Boy Scouting Still Dangerous for Gay Kids, Leaders Even If Ban ‘Ended’

Yahoo asked former Boy Scouts, leaders and scouting families to react to Monday’s news that the Boy Scouts of America organization is considering removing its ban on gay members and leaders. Here’s one perspective.

COMMENTARY | At my new home in Cary, N.C., I haven’t seen much of the Boy Scouts program that my dad and brother used to be involved with. I don’t donate to or buy from the kids selling popcorn outside grocery stores, however. I still won’t even if they revise their ban on LGBT kids and scout leaders and leave it up to local organizations to decide, like NBC’s Pete Williams reported they’re “actively considering.”

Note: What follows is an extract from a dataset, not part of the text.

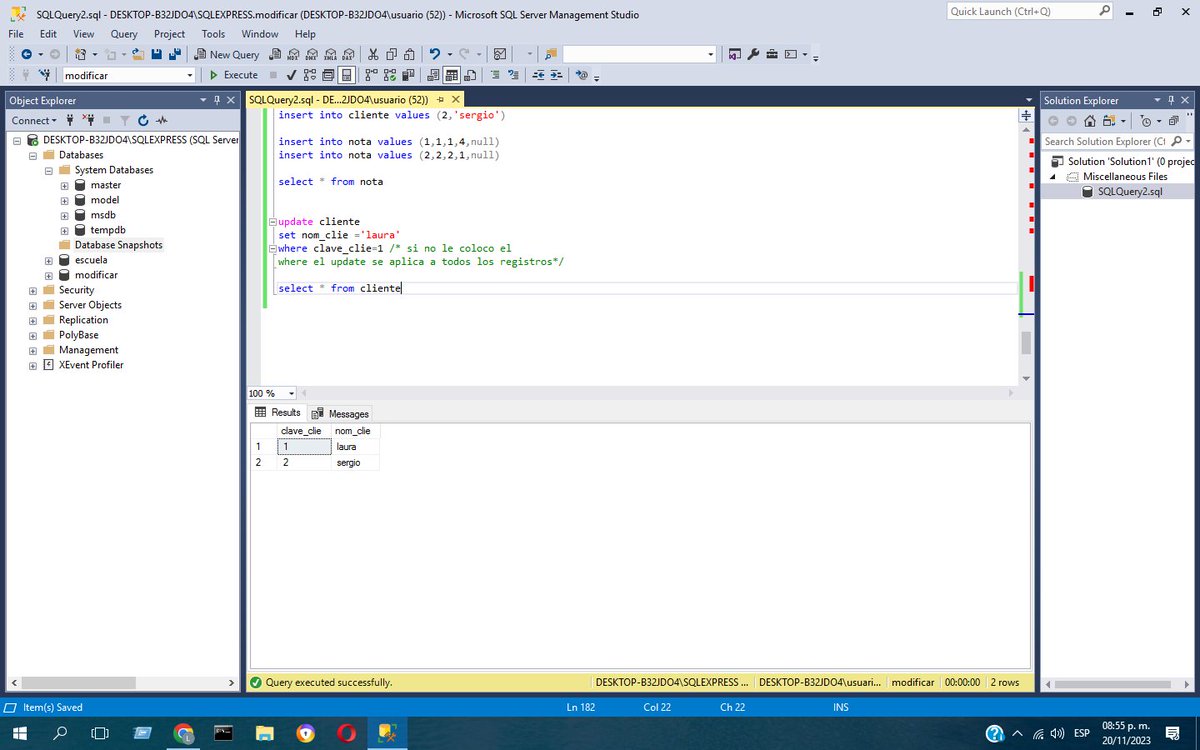The height and width of the screenshot is (750, 1200).
Task: Open the Query menu
Action: click(123, 33)
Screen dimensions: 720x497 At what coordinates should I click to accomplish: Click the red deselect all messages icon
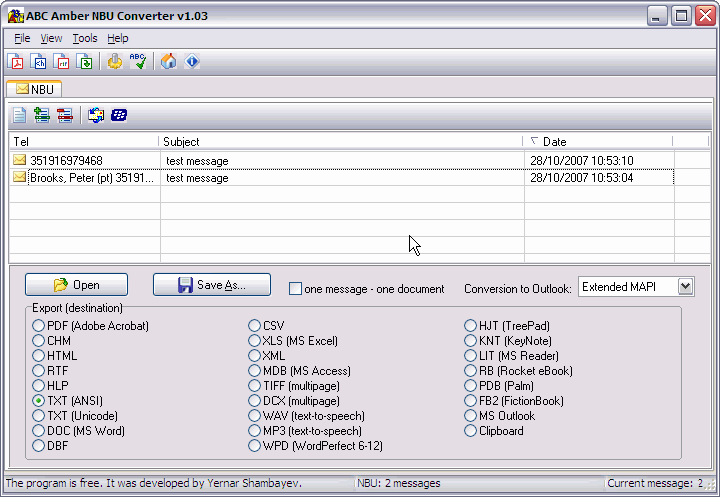65,115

This is for two reasons (besides the fact that their popcorn’s darned expensive).

First, the ban was never about protecting kids.

If it were, the BSA would have addressed how gay young men are several times more likely to be bullied for their orientation, instead of showing them the door as soon as they come out. It also wouldn’t throw out lesbian Cub Scout moms like Jennifer Tyrrell, featured in a video on the NBC News article.

If anything, the Boy Scout organization is a haven for child molesters. An exposé last year by Kim Christensen and Jason Felch of the Los Angeles Times showed how BSA officials repeatedly covered for molesters, letting them escape prosecution and burying evidence to protect its own reputation.

My brother went to a church-run Boy Scout camp in the ’90s. One of the adult leaders, who was there multiple years in a row, was arrested later for molesting kids there. What do you expect, when the adults have power over so much of the kids’ lives and they’re taught to obey unquestioningly, like in so many conservative churches?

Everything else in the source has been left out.